[TASK TO COMPLETE] Skip every line before the one containing "Screen dimensions: 1568x740", then copy that line and the rest of the entries below exactly, through the last line.

(Recorded data)
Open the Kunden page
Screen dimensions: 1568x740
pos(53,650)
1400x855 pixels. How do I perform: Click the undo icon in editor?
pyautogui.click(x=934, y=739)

[REPLY TO THE TASK]
Screen dimensions: 1568x740
pos(53,650)
1400x855 pixels. How do I perform: Click the undo icon in editor?
pyautogui.click(x=934, y=739)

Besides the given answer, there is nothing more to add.